Consigne
Recopiez, demandes comprises, uniquement les lignes qui commencent à celle contenant « 651x738 pixels. » et se terminent à celle contenant « pyautogui.click(x=537, y=132) », toutes deux incluses. Redimensionnez les coordonnées des réponses en les multipliant par 0,3 et en arrondissant à l'entier, les demis vers le haut, et n'incluez pas les images dans votre réponse.

Données à traiter
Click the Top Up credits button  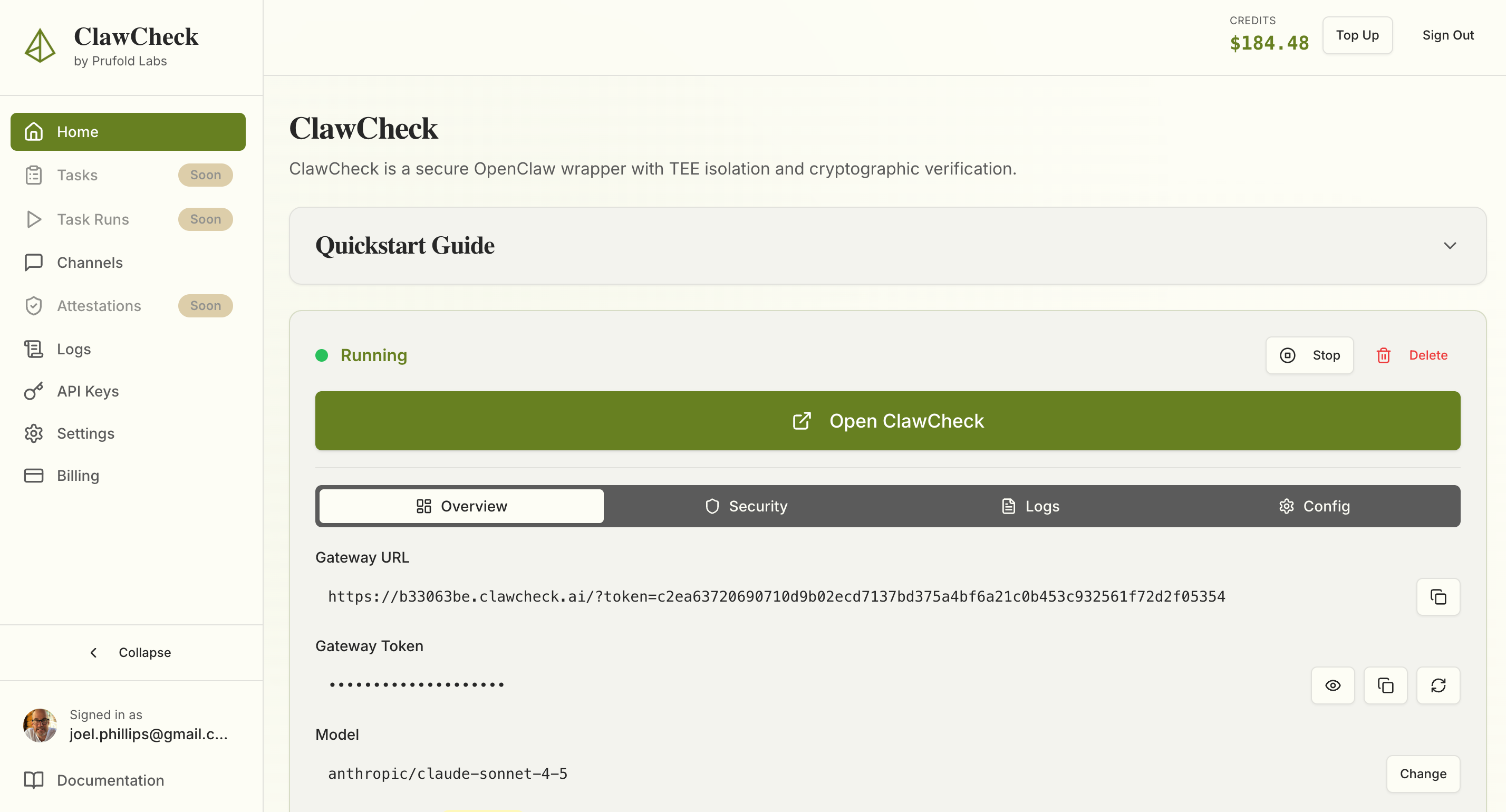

...

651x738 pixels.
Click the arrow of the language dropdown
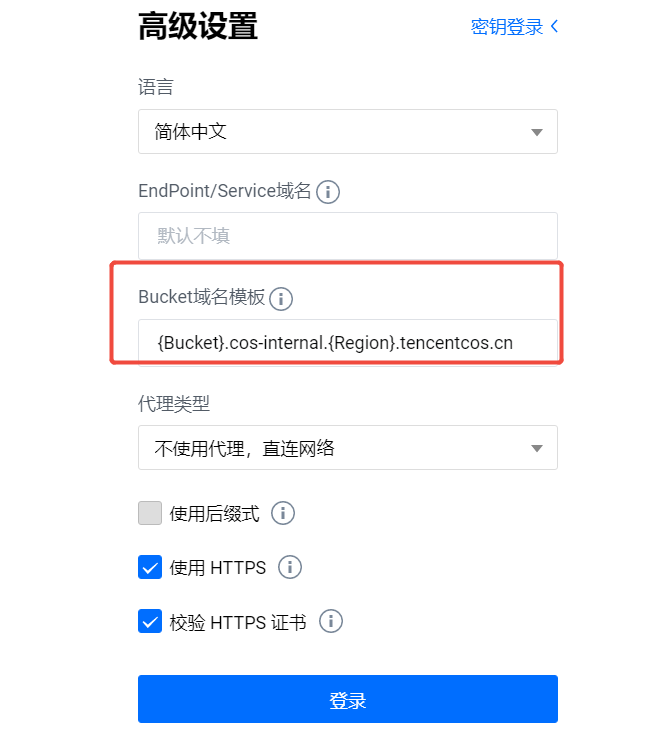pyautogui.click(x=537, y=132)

==

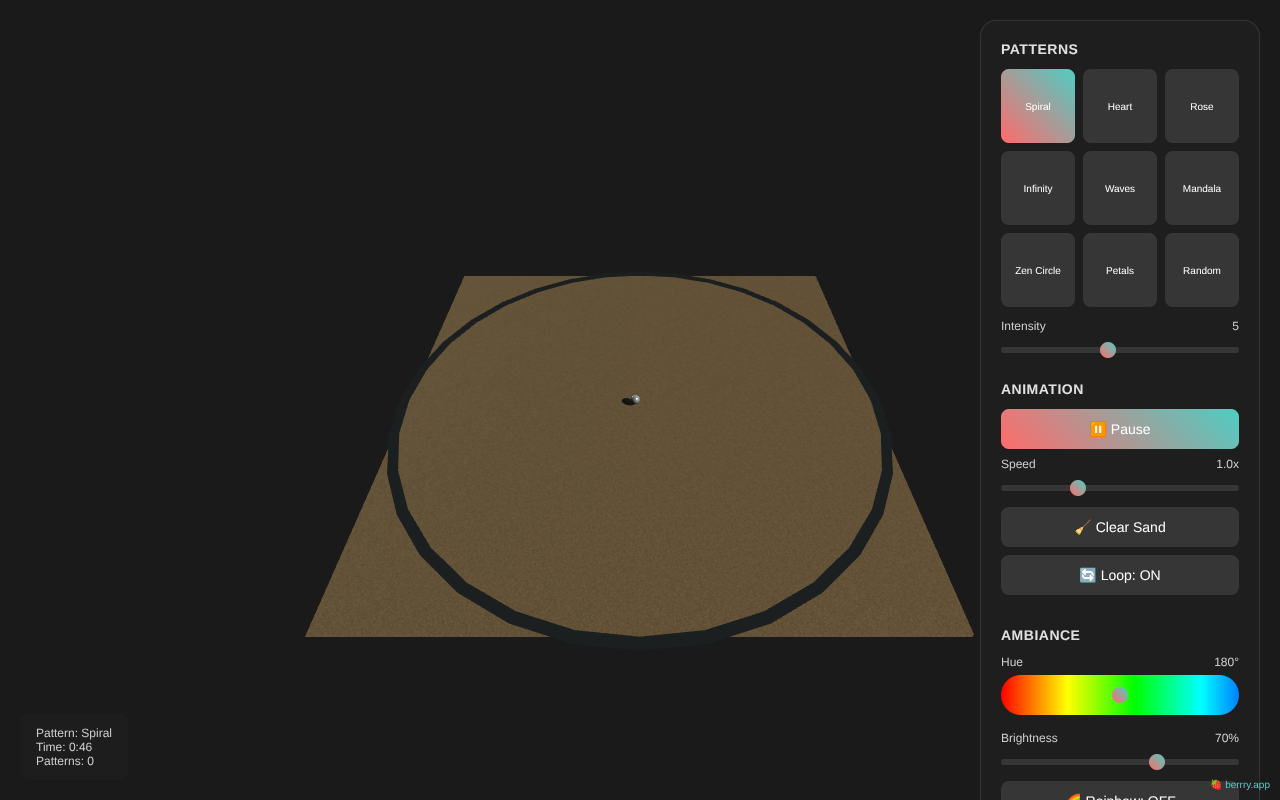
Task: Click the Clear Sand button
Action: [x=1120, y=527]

Solution
651x738 pixels.
Click the arrow of the language dropdown
pyautogui.click(x=161, y=40)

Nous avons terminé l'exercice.